## SET TASK:
For each numbered statement, answer yes or no on whether the memory passage supports it, and quote the passage's deciding words verbatim.
1. When the distractor task was used, people were about one tenth of a second slower.
2. Four retrievals from LTM took twice as long as two retrievals.
3. In the serial position effect, memory is best for the words in the middle of the list.

# start of PROVIDED TEXT

To simplify the experiment, Wickens et al. used a memory set of 2 or 4 items.
And what they found was, for the comparisons involving STS (those without the
distractor task), people in their experiment showed exactly the same comparison
times as Sternberg's subjects. But, when the distractor task was used, people
were generally about one tenth of a second slower. And that was true both for
a memory set of two items and a memory set of four items.
Why was this an important finding? In the STS experiment, it looks like you
store 2 or four chunks depending on the size of the memory set, and it looks
like each chunk is a single letter. If you store single letters in LTM, then
when you have to search a memory set of two items, you will first have to
locate each item in LTM, retrieve it into STS, and then do a normal search.
But when you have four items, you will have to locate and retrieve four items.
In general, the model is: locate the desired information in LTM, copy it to
STS (where we do our active thinking), and then search STS. So, according to
this model, your response times should be as indicated in the chart:
Size of Memory Set
2 4
----------------------------------------------------------------
Number of LTM
Retrievals: 2 4
Number of STS
Comparisons: 2 4
----------------------------------------------------------------
So, if 2 retrievals takes .1 sec, then 4 retrievals from LTM should take
double that amount (.2 sec). But of course, this didn't happen. And the
reason is, apparently people created new chunks/episodes in LTM. Specifically,
the entire list in STS became a single chunk stored in LTM, so that all you
had to do was locate that one chunk (your list of 2 items for the memory set
2 condition, and your list of 4 items for the memory set 4 condition), copy
it to STS, and then search STS normally. In this experiment, the time it
took to locate and retrieve a list from LTM was .1 second. So, STS and LTM
do NOT necessarily chunk information in the same sorts of ways.
Given this, let's briefly close out this section by considering several studies
that involve a very important finding that seems to require both STS and LTM,
the serial position effect.
a. The Serial Position Effect
One of the major findings (for which there really still is no explanation that
we all agree on) is the serial position effect (SPE). This has to do with your
memory for a relatively long list of words, long enough (say 16 or 25 or
something like that) that they can't all possible fit into STS. The SPE is
the finding that memory is best for the first couple of words (the primacy
effect), and the last couple of words (the recency effect), but is so-so for
the words in the middle (asymptote). Specifically, you'll typically show
better memory for the first word than the second, and you'll have better
memory for the second word than for the third, etc. In analogous fashion,
your memory for the last word will usually be better than your memory for the
next-to-last word, which will usually be better than your memory for the word
that came before it.

# end of PROVIDED TEXT
# start of DATASET EXCERPTS

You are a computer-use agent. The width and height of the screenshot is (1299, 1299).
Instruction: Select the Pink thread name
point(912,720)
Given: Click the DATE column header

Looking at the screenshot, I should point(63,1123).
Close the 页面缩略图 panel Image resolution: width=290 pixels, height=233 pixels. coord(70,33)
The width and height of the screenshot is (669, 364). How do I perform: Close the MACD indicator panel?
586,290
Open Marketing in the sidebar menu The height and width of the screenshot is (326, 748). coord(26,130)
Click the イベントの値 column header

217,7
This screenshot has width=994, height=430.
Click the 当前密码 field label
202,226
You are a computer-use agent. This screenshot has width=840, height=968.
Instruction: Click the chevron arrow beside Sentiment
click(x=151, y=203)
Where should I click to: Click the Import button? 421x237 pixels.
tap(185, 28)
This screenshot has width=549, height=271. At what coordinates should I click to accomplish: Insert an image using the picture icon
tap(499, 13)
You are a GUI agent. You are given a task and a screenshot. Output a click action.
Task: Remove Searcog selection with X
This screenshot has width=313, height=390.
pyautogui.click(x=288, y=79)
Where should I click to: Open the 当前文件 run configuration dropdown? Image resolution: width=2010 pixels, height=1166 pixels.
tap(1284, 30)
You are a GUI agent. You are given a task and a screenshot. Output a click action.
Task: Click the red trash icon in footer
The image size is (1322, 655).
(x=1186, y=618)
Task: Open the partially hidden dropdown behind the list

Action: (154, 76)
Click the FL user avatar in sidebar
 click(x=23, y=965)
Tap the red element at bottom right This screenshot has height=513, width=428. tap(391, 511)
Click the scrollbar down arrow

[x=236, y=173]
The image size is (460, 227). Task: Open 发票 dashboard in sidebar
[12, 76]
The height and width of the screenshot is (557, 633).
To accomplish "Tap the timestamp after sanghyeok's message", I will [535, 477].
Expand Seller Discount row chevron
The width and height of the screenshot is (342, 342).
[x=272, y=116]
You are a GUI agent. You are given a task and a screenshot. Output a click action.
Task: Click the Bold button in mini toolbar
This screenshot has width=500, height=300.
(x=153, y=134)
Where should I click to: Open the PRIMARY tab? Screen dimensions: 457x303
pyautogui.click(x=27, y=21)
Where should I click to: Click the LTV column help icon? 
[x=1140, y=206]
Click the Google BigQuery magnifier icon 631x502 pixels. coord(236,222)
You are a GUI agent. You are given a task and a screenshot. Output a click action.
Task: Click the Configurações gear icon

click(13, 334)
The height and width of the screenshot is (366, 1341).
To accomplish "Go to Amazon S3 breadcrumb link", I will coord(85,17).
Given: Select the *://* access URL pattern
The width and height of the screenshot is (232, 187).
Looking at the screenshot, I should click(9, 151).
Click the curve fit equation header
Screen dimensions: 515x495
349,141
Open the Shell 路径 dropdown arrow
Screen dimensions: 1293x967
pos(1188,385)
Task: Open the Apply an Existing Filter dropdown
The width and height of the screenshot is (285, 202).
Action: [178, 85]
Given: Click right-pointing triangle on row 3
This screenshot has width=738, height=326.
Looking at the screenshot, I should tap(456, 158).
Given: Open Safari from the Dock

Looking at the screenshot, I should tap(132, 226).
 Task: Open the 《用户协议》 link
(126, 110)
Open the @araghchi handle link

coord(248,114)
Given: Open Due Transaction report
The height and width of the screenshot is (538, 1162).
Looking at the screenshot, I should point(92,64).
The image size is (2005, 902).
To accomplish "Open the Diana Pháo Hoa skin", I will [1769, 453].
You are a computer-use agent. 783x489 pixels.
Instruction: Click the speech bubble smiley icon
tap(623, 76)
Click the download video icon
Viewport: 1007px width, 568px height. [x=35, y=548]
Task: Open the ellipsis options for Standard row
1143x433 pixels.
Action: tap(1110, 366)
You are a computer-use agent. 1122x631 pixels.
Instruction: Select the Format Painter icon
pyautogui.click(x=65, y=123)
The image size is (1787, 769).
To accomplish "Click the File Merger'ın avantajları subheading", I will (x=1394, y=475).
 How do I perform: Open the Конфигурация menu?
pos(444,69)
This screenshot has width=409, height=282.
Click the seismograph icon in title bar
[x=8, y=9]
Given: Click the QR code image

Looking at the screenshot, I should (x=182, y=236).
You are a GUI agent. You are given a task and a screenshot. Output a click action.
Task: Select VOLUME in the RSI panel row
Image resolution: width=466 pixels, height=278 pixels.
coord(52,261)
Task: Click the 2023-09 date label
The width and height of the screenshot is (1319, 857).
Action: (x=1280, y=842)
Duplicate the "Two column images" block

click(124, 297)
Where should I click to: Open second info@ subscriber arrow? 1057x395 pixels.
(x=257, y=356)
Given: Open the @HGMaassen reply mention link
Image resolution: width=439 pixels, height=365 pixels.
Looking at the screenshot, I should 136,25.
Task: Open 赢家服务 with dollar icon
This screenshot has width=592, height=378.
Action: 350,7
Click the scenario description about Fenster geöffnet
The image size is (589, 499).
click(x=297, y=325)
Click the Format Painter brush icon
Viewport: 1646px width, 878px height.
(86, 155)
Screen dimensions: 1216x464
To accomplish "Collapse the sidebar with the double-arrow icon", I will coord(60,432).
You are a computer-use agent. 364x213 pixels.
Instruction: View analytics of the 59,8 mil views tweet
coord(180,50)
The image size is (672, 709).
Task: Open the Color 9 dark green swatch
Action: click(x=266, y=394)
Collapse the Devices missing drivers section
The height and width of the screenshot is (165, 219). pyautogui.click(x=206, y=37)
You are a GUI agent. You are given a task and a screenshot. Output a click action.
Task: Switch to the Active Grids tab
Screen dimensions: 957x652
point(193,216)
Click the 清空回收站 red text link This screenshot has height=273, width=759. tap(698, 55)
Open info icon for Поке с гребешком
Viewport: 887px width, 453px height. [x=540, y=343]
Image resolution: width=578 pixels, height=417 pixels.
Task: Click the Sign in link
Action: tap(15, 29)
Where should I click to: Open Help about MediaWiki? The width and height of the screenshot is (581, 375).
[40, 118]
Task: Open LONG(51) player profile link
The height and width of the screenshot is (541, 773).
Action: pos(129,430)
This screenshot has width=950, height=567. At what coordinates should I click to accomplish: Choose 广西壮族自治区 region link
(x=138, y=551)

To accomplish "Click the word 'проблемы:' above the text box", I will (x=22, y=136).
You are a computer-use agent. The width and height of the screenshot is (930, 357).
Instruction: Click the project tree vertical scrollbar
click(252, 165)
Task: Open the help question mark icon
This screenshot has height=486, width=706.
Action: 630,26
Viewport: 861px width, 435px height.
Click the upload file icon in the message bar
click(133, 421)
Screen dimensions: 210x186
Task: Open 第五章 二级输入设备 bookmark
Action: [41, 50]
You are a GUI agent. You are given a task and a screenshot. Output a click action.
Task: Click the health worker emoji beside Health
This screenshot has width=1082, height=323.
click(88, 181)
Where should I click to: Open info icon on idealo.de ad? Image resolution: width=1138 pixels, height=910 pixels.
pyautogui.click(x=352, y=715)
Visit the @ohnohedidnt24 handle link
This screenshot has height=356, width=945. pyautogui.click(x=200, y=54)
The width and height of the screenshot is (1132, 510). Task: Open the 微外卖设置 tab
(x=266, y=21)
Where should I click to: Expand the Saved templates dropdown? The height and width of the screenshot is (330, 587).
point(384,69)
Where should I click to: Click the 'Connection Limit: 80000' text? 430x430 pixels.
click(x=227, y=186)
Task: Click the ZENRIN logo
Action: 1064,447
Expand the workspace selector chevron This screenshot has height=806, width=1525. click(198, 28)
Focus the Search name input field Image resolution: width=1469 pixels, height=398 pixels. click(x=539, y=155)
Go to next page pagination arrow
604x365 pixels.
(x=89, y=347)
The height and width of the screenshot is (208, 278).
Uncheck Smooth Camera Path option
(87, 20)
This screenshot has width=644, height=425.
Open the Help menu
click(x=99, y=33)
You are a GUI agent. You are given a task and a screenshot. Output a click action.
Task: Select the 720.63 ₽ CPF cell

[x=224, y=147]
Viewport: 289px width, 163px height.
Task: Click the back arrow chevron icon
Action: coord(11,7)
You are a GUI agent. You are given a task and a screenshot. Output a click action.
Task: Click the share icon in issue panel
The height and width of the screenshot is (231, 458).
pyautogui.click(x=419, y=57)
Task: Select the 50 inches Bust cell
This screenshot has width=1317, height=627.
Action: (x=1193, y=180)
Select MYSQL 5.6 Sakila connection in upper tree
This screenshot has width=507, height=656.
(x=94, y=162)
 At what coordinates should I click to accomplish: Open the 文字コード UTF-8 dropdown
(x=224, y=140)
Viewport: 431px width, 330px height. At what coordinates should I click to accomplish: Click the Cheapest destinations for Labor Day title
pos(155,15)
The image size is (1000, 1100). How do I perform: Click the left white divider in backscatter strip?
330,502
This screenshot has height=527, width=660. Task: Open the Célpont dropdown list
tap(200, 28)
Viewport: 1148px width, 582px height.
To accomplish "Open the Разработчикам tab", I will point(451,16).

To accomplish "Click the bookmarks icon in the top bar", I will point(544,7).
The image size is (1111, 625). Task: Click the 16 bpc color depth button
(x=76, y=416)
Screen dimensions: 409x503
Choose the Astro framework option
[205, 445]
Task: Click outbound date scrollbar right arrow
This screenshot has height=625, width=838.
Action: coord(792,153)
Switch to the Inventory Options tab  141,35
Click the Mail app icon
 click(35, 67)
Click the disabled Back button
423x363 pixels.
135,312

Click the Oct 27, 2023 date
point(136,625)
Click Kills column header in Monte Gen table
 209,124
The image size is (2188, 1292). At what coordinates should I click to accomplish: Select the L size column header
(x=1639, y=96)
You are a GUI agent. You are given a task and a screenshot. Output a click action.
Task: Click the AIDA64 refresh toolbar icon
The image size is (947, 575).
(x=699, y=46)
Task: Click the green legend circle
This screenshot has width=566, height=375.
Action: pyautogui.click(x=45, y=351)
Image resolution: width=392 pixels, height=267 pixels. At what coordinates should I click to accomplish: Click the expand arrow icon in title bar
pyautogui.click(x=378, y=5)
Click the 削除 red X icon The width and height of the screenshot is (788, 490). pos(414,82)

# end of DATASET EXCERPTS

## THE OUTPUT:
1. Yes: "when the distractor task was used, people were generally about one tenth of a second slower."
2. No: "But of course, this didn't happen."
3. No: "but is so-so for the words in the middle (asymptote)."